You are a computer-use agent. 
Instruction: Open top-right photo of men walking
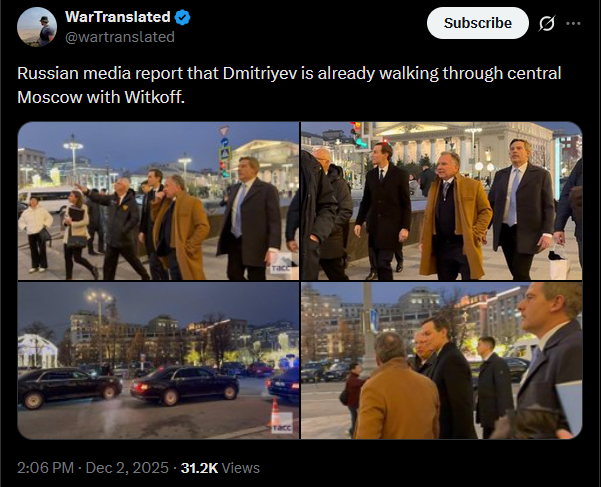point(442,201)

---

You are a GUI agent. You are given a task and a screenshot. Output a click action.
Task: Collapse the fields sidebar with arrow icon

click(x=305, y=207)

# [Given request]
Output the entries from the line that contains "You are a GUI" through the line that contains "click(x=305, y=207)", both included, copying each line exactly.

# [Output for this exercise]
You are a GUI agent. You are given a task and a screenshot. Output a click action.
Task: Collapse the fields sidebar with arrow icon

click(x=305, y=207)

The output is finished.